Work required: Please keep pictures out of the copy, and print exactly the lines from the one containing "Remove the Category tag from column selector" through the end of the records.
++++++
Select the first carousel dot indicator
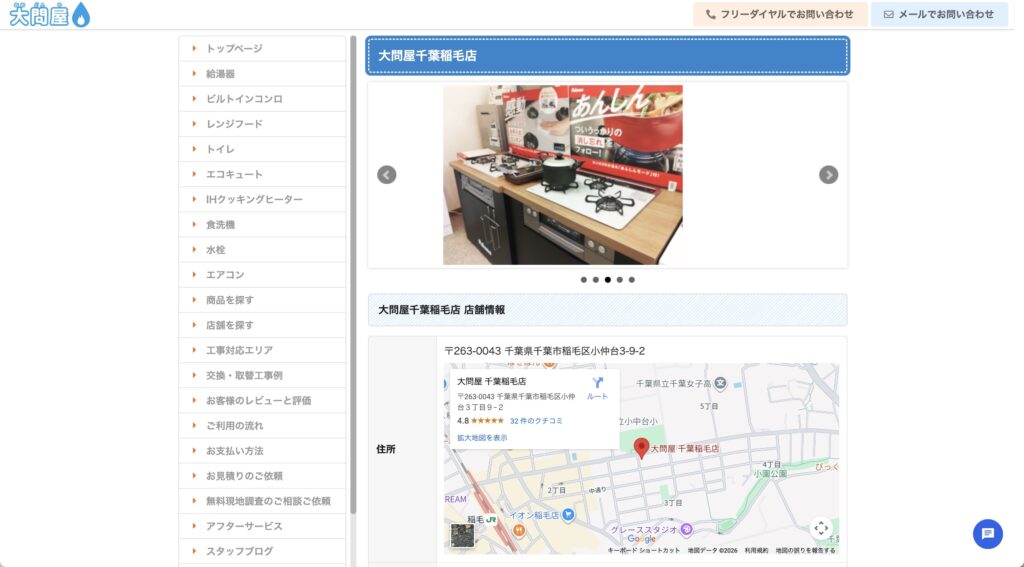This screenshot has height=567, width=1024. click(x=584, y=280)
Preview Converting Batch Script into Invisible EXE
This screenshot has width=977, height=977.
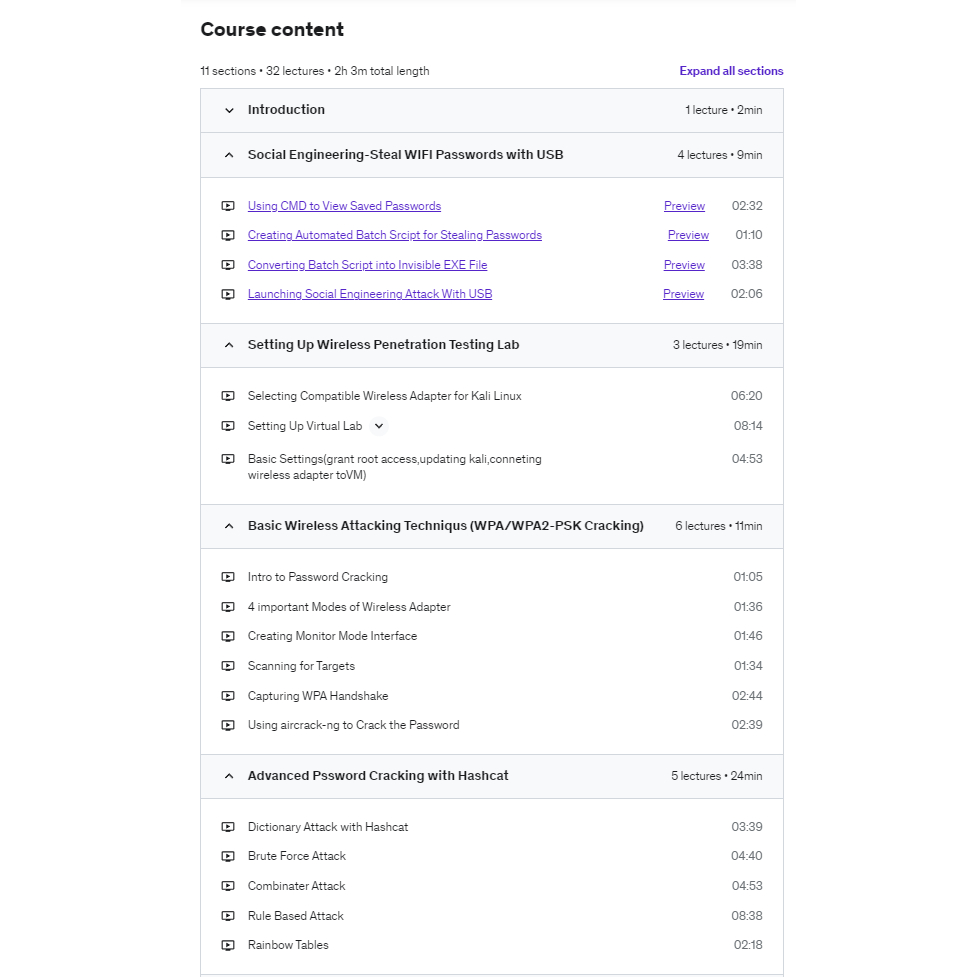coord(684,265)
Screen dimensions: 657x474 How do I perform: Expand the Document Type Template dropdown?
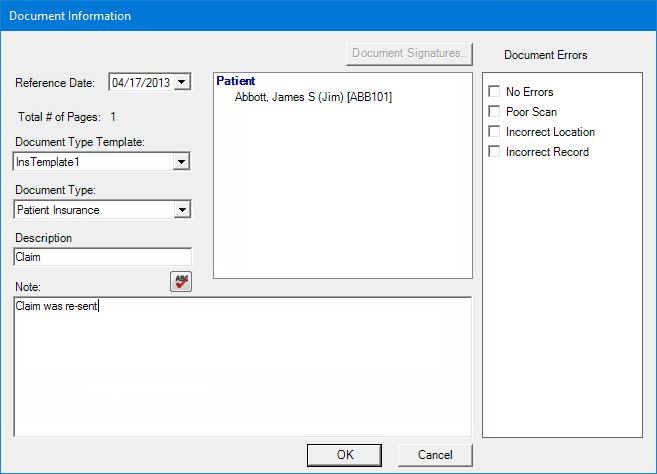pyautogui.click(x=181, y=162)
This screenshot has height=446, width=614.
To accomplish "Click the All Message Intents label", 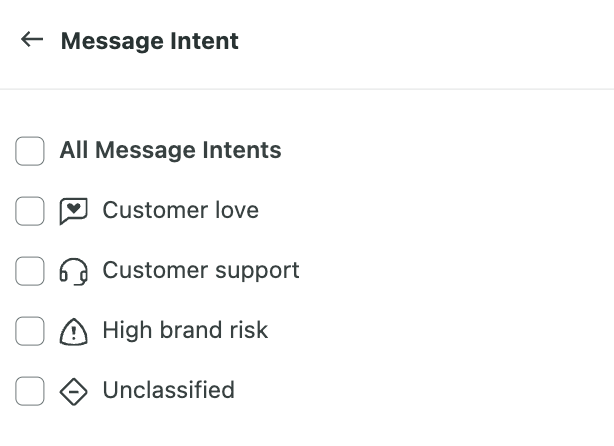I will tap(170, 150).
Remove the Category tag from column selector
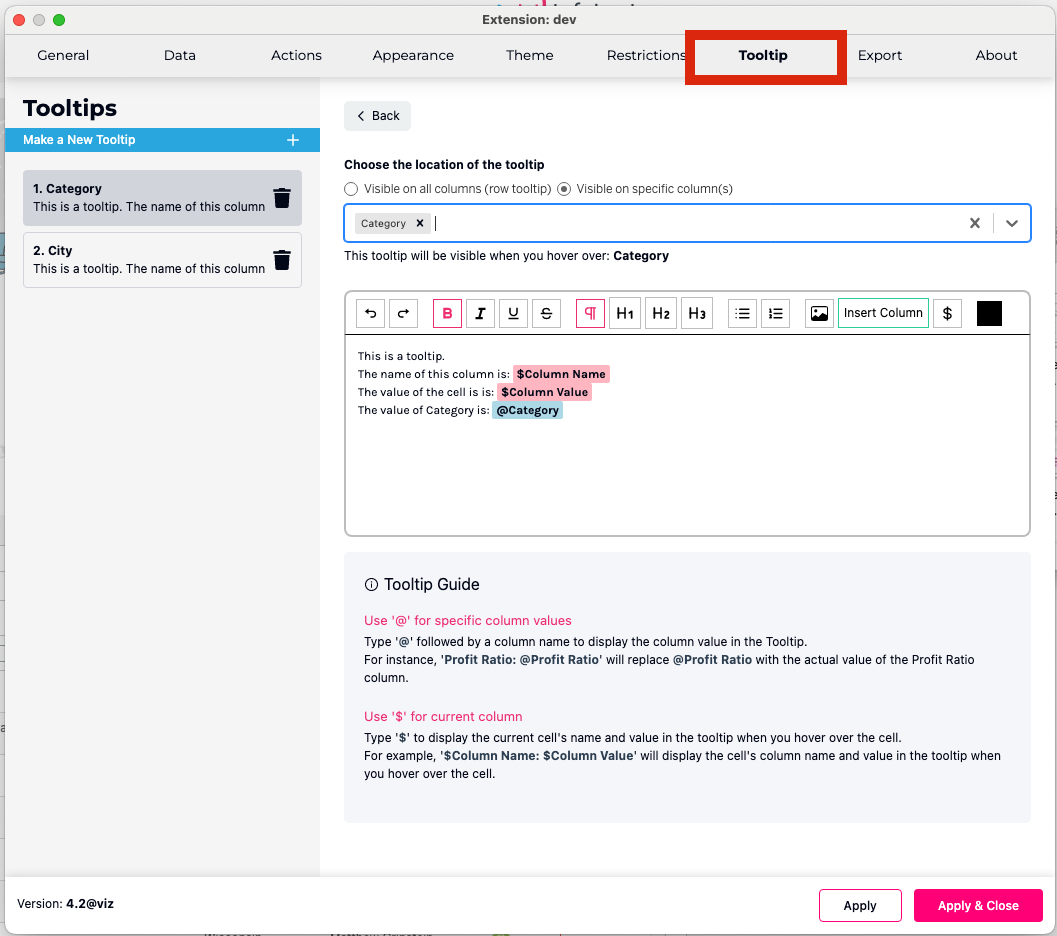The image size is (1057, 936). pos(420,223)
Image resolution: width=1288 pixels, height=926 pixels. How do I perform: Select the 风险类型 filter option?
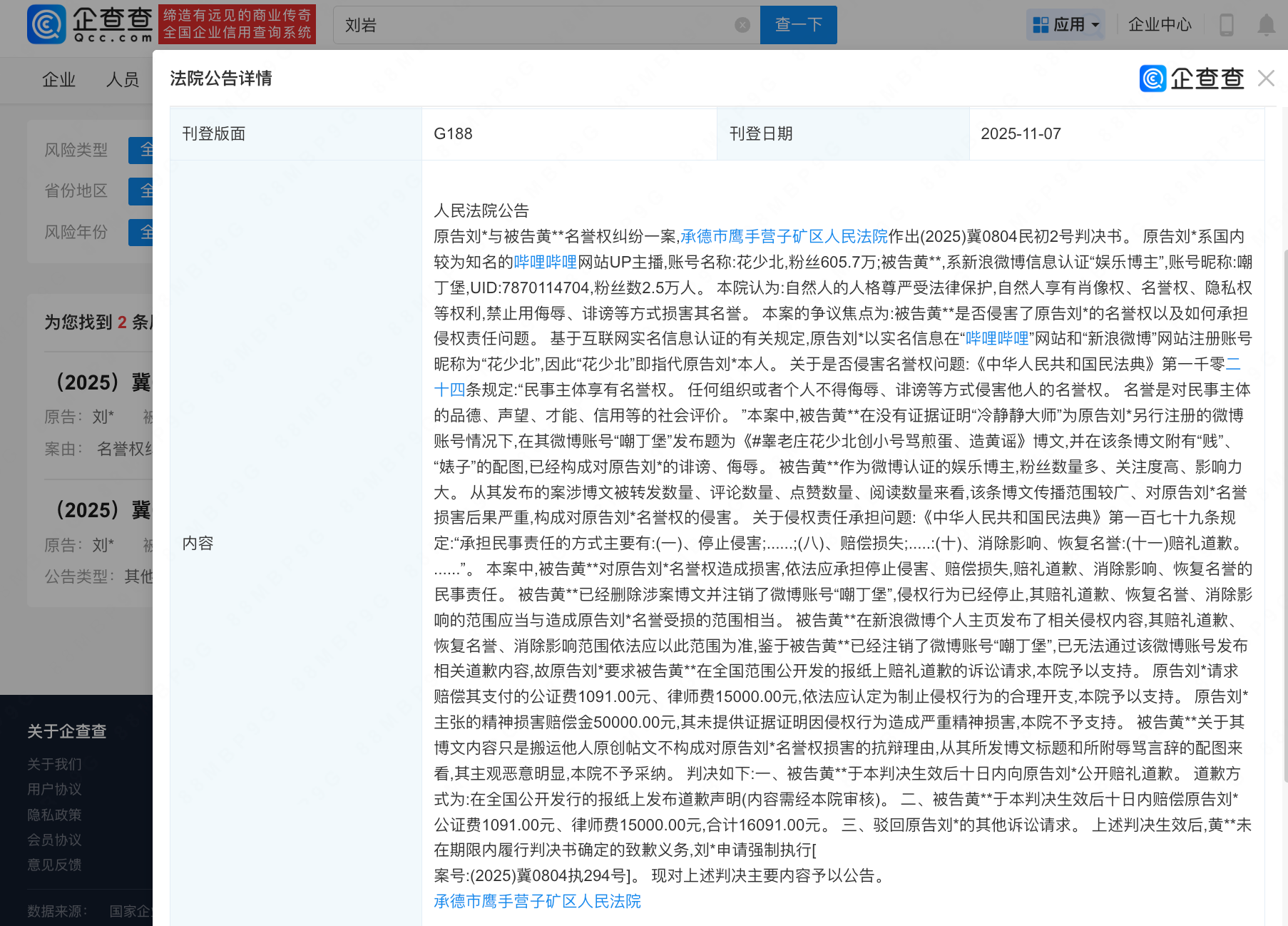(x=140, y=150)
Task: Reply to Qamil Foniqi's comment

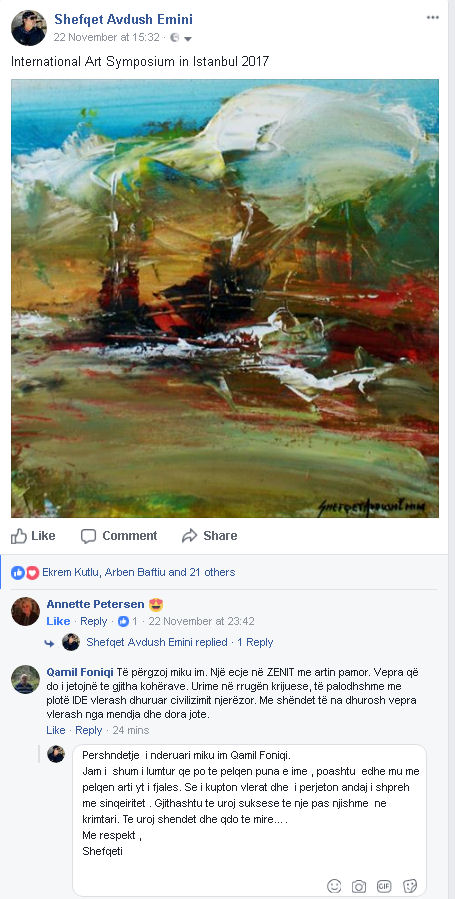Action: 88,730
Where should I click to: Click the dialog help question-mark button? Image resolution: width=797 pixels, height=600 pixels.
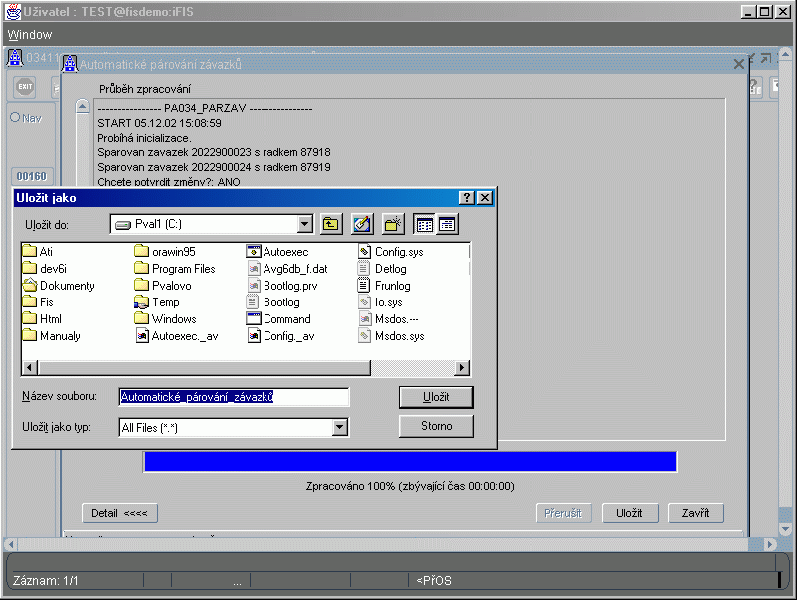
++++++
Result:
Remove the Category tag from column selector
The image size is (1057, 936). pos(420,223)
Image resolution: width=1288 pixels, height=926 pixels. How do I perform: Select the 风险类型 filter option?
(x=140, y=150)
Task: Reply to Qamil Foniqi's comment

Action: 88,730
Where should I click to: Click the dialog help question-mark button? Image resolution: width=797 pixels, height=600 pixels.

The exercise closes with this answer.